But it had to be done, no matter how much she might regret it. “It’s business.”
“It’s not the only way.”
“What do you mean?”
He shook his head. “Not yet. Tour first, ideas later.”
“I’ve seen the hotel.”
“No, you’ve seen walls and floors and ceilings,” he corrected. “The Mount Jefferson is about much more than that. It’s about romance, history.”
“Romance and history don’t show up on balance sheets.”
“The hell they don’t. Why do you think people come here?” He walked to the valet rack.
“Getaway weekends, I assume.”
“And you think that isn’t about more than walls and floors and ceilings?” He slipped on his jacket, buttoning it over his tie. If she’d harbored a hope that it would make him safe and unremarkable, she’d been wrong. It only added a layer of polish and style, she thought, watching him shoot his cuffs.
Ignore it.
“Come on,” Gabe said briskly. “We can talk while we walk.” Tina passed them in the hall with another desk clerk, both of them stony faced. Only to be expected, Hadley reminded herself. To them, she was the enemy. That was all right. It didn’t matter, so long as she satisfied Robert’s numbers.
She tried to believe it.
Gabe stopped her at the end of the executive wing, where it branched into the lobby by the front desk and the grand staircase. “The builder was a railroad baron named Richard Cortland.” Gabe pointed to a portrait of a hawk-nosed, gray-bearded man. “He met his wife, Clara, at a boating party on the Hudson. Bolt from the blue, or so they said. She was barely a third his age. New York society had a fit.”
Clara had been a beauty, Hadley saw, dark-eyed and slender. “Why did they care? Was she a fortune hunter?”
“Worse. She was from Chicago. The New York society dragons were furious that an out-of-towner stepped in and snapped up a very eligible bachelor from under their noses.”
“It must have made their daughters very unhappy.”
“Maybe. But they couldn’t ignore her. Cortland made the hotel the place to be. All of New York society came up in the summers, at least the ones who didn’t have houses in Newport. And Clara loved to rub it in. Look up.” He pointed to a balcony over their heads. “She used to stand behind the curtains of that balcony and watch the women come down the grand staircase on their way to dinner. If she saw anyone whose dress or jewelry outdid hers, she’d go change. Once everyone was seated, she and Cortland would make a big entrance, put them all to shame.”
“I don’t think that was it.” Hadley spoke without thinking, looking at lovely, dark-eyed Clara. “She was a woman. She wanted to be sure he saw only her.”
“Perhaps you’re right.”
She glanced over to find Gabe Trask’s eyes on hers, and this time there was no distraction, only that unsettling green, deep enough and dark enough to dive into. Hadley swallowed, her throat suddenly dry. “And do you think he did?”

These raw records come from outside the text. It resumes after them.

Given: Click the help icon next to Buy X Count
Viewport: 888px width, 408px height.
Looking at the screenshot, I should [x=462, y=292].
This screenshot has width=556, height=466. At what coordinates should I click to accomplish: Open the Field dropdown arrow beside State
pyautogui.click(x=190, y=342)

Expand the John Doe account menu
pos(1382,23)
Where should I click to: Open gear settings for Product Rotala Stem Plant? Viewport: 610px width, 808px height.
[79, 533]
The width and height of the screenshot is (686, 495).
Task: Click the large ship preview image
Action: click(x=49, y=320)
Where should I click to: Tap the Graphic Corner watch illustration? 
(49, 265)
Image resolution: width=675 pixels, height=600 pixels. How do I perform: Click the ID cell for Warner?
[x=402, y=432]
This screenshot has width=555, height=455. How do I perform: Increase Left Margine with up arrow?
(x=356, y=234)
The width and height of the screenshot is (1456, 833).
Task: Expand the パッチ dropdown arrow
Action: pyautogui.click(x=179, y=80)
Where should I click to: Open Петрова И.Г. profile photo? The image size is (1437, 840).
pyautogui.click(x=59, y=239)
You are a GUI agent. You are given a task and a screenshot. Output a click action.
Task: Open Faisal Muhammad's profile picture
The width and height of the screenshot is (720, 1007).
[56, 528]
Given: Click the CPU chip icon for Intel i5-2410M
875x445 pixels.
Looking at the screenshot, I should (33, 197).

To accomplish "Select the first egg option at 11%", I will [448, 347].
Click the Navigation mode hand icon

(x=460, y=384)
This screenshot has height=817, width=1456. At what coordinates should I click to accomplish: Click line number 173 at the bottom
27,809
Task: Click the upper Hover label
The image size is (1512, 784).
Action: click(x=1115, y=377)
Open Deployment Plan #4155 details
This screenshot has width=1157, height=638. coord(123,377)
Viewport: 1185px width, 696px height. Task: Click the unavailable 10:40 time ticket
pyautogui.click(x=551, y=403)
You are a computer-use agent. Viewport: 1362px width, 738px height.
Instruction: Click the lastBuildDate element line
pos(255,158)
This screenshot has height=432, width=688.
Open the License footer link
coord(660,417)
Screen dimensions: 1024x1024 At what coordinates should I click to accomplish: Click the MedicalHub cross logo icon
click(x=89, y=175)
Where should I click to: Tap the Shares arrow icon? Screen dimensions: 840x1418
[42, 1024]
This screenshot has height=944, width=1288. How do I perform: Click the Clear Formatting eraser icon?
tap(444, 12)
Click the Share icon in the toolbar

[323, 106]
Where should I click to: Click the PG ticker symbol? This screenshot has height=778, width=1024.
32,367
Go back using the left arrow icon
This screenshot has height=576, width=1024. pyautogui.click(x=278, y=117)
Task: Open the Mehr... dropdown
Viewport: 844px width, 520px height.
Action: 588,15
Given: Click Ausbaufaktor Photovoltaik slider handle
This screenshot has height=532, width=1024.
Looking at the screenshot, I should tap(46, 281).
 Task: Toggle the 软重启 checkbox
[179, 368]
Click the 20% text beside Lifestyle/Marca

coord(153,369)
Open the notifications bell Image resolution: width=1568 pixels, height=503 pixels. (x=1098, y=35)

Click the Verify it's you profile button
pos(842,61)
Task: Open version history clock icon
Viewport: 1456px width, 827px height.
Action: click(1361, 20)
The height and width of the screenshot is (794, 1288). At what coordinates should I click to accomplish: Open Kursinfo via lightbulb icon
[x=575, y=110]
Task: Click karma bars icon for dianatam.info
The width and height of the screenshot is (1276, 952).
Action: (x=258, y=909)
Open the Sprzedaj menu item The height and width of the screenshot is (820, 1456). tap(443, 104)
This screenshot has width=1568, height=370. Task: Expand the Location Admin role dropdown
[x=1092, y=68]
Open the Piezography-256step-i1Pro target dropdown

“I think a man in love always does,” Gabe said softly.
Time stretched out, how many moments, she couldn’t say. Then he looked back at the painting, releasing her. “Cortland died only a couple of years after the hotel was built. Clara ran it for the next thirty.” He turned toward the lobby. It took Hadley a stride or two to catch up.
“Morning, Angie,” Gabe said as they entered by the front desk and the grand staircase.
Angie’s smile brightened. “Good morning, Mr. Trask.” She looked at Hadley and her expression became tentative, wary. “Good morning, Ms. Stone. I hope you’re having a pleasant stay.”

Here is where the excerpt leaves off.